Document text:

'''

Messy Business
The Prime Minister, the President, Indian Union Ministers
and junior ones, senior bureaucrats, trade body heads, even captains of
business and industry who are shanghaied into delegations, go abroad routinely,
and expensively, to tout the India story. Brand equity tends to beggar
comparison, but advertisements do not a reality make!
So the results are meagre, because there is little done to
fix the back- office functioning of a country that is immensely difficult to
work in. Not only that, we take delight in taking ideological, bureaucratic,
even uncaring anti-business policy positions, eroding the wealth of our companies,
while the Government exudes supreme unconcern.
Take for example the fact that mid-cap stocks, that represent
the bulk of Indian business and industry
numerically, all clocking in at between $ 2 to 10 billion US in market
capitalisation, have lost 90% of their stock value per a recent news report; with little hope of
recovery in a tight bear market.
They have effectively been reduced to small- caps, and our
publicly held financial assets economy has therefore shrunk. Is SEBI, the RBI,
the Finance Ministry, The Planning Commission, The Ministry of Commerce, any
arm or leg of Government, at State or Central level, doing anything about it?
Have they even noticed?
Consider also that Large-caps,
meaning those with a market capitalisation of between $10 to $200 billion are
really not all that numerous in a $1 trillion sized official economy. So the depth of the market is decimated and
sequestered yet again with no policy reaction whatsoever.
Who is responsible for this precipitous decline? Is it their
own shabby entrepreneurship? Or is it a very challenging macro environment with
high interest rates, difficult liquidity, high commodity prices, inflexible
labour laws, massive taxation, utilities both expensive and inadequate, high
transportation costs, bad infrastructure, etc. etc.
If Japan took the world by storm once, as did Taiwan, and
now as China is, heading towards becoming the No.1 economy according to OECD, they
did not do it without tremendous Government support. It was a veritable
partnership.
It is not as if we Indians cannot do it. Narendra Modi’s
Gujarat is an example of our own ingenuity and entrepreneurship, with the State
helping business and industry, including agriculture and agro-industry, to
flourish and grow.
That is why Mr. Modi is lauded by top business and industry
leaders all over the country. But oddly, at the Centre, there is a concerted
effort to debunk the achievements of the Government of Gujarat and some feeble
attempts to claim credit for Modi’s achievements by saying he is harvesting
what the earlier Congress Governments had sown, absurd as this sounds.
The fact that such progress has not been replicated anywhere
else, is enviously glossed over. There are small gains which are spun out,
minute policy adjustments are advertised as further reform, but the net results
have been moribund and inadequate.

'''

Records for this task:
'''

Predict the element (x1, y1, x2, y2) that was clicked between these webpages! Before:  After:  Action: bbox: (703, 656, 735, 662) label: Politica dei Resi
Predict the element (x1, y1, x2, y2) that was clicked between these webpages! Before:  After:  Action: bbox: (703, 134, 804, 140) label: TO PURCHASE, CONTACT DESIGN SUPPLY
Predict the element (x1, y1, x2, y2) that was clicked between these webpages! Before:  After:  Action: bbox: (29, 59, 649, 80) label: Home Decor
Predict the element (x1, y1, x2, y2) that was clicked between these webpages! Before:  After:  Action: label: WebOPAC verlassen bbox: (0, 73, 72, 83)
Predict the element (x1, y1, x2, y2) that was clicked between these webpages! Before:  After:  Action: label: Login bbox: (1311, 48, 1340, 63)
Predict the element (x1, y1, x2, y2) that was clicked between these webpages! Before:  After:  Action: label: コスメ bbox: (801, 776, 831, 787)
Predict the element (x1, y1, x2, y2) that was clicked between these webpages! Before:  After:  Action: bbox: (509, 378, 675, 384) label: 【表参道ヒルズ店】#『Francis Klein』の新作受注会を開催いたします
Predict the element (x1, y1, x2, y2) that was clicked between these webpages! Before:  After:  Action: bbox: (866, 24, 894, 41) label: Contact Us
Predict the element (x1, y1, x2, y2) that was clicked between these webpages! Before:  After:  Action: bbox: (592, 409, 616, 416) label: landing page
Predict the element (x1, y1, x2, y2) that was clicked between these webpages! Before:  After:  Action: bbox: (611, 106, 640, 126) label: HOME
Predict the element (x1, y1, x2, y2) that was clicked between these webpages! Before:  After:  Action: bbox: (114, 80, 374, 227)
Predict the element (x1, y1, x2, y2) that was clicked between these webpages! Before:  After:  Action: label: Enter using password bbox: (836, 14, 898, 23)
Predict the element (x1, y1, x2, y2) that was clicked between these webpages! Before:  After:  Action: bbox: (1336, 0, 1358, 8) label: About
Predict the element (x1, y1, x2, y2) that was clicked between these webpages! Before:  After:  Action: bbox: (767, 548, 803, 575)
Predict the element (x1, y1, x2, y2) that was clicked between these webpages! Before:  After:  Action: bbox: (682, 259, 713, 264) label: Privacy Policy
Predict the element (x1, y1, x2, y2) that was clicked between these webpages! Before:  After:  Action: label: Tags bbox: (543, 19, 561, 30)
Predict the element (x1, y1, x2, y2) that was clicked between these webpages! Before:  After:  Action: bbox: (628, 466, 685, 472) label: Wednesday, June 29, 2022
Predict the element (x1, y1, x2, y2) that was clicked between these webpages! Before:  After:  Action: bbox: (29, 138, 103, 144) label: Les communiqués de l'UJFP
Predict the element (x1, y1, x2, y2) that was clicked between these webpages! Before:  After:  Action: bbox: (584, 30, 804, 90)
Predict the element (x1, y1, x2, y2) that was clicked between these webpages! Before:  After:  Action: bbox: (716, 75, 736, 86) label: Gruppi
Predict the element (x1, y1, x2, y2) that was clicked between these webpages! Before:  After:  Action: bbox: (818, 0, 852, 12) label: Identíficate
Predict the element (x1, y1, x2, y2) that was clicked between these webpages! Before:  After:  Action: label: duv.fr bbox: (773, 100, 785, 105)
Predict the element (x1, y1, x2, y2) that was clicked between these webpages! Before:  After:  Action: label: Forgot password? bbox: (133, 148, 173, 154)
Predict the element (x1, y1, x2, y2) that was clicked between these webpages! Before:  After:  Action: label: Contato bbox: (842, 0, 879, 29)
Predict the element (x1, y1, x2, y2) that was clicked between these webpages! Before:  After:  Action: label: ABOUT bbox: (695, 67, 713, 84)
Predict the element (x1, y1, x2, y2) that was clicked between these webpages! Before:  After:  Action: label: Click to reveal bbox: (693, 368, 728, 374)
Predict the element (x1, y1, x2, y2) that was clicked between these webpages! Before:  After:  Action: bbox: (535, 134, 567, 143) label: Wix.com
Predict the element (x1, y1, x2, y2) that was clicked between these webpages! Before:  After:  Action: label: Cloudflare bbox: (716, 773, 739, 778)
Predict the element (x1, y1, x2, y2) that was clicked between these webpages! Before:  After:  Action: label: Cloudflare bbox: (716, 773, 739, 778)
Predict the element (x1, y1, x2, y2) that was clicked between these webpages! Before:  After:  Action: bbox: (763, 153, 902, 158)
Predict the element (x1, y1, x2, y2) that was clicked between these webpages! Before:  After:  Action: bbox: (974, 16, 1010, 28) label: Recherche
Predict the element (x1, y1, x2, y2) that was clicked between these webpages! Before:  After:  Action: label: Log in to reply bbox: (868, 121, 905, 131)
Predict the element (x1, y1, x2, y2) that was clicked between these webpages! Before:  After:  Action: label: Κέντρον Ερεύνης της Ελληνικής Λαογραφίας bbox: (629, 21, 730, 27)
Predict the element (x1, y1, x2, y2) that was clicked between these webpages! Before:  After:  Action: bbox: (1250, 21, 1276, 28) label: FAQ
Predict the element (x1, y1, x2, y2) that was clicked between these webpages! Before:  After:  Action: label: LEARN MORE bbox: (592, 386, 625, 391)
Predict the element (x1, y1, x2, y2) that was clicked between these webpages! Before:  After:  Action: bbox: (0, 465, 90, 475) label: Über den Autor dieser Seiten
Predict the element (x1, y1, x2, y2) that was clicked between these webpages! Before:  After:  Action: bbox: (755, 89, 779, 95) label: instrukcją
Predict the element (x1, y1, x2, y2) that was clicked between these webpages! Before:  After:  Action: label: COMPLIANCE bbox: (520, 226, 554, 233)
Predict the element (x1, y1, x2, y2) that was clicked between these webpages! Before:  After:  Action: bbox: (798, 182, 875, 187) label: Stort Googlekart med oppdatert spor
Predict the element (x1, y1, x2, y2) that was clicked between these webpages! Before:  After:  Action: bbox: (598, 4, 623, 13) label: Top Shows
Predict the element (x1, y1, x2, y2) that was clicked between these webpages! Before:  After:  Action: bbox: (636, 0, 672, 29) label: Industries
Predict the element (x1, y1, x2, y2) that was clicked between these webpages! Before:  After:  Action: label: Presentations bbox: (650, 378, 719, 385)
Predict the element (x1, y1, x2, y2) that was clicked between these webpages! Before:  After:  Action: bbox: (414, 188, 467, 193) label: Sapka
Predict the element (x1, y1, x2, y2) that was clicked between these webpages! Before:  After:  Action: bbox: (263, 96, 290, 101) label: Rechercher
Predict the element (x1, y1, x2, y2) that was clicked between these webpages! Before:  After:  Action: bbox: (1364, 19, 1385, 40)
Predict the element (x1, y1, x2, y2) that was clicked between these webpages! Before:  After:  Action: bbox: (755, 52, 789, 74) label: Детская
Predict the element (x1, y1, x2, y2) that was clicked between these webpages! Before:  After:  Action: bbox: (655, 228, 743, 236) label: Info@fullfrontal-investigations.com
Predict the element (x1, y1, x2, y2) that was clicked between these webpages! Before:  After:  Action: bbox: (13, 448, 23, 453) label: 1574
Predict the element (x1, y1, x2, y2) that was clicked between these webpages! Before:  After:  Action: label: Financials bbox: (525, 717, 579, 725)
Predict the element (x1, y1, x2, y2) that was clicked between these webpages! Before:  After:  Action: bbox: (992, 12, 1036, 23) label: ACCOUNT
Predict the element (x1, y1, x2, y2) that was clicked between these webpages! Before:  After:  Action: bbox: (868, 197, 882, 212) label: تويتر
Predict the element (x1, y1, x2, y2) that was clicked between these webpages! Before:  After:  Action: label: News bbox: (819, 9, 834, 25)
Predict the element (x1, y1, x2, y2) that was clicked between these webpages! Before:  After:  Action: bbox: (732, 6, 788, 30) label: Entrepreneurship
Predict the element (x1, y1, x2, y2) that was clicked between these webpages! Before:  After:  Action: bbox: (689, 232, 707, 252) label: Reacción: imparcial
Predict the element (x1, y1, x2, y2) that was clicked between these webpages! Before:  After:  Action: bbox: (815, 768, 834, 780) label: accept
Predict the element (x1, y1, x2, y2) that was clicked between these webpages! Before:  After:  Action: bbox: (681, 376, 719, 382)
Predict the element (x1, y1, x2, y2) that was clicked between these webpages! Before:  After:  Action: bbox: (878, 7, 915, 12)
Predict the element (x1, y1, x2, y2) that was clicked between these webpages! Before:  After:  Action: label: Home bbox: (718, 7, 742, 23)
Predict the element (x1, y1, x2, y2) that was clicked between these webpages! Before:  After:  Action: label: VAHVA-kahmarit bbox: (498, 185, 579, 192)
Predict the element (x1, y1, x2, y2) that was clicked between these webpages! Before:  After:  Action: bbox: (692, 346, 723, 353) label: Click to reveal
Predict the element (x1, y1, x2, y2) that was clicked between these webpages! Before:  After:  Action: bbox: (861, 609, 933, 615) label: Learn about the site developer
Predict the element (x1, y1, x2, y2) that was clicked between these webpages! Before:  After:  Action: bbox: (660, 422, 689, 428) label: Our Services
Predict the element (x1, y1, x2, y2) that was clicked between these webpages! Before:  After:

'''

Exercise set:
1: Revise the records from the start through the line containing "CONTACT DESIGN SUPPLY", replacing "webpages" with "web pages" and leaving everything else unchanged.
2: Continue the commentary on Indian business and government policy from where it stops.
The records have no connection to the text on Indian business and government policy.

Answer list:
1:
Predict the element (x1, y1, x2, y2) that was clicked between these web pages! Before:  After:  Action: bbox: (703, 656, 735, 662) label: Politica dei Resi
Predict the element (x1, y1, x2, y2) that was clicked between these web pages! Before:  After:  Action: bbox: (703, 134, 804, 140) label: TO PURCHASE, CONTACT DESIGN SUPPLY

2:
Recently, the Economic Affairs Secretary, Mr.
Arvind Mayaram went to Washington
to be told by US investors that doing business in India was “messy”.
This despite India’s attempt to show- case its new found Reforms zeal. Mr. Mayaram tried hard to
convince his audience of the Government’s commitment to spurring growth and
investment, cutting subsidies and the deficit, the whole nine yards of intent.
But the US investors were not convinced.
It is very difficult
for India to be taken seriously by any but the very brave and determined. Mr.
Mayaram talked of $ 20 billion in infrastructure investment approvals, but we
know as Indians, that this need not mean very much on the ground. At best, a
fraction of a fraction of this investment will see the light of day in the
projected time framework.
The lack of consistency in Government policy is probably the
most damning macro problem. And the
readiness to mislead and misrepresent is almost dishonest.
In the recent budget the Finance Minister P.Chidambaram
probably over- estimated income, under- estimated expenditure, over- optimised
the effects of welfare, and left all the whopper stuff, as in The Food Act and
the Homestead Act, in the “coming soon” trailer.
Economists that favour market economics, such as Mr. Surjit
Bhalla, routinely pour scorn on Government computations, statistics, assumptions,
and indeed, the policy.
We will, most probably, have to wait for the outcome of the
next general election for any real change.
If the right- of- centre Mr. Narendra Modi leads the next
Government, expect progress and real growth.
If not, more of the same but with bells on; because then it
will be seen as a vindication of the Leftist doctrine being pushed currently as
if the life of the UPA depended on it.
(773 words)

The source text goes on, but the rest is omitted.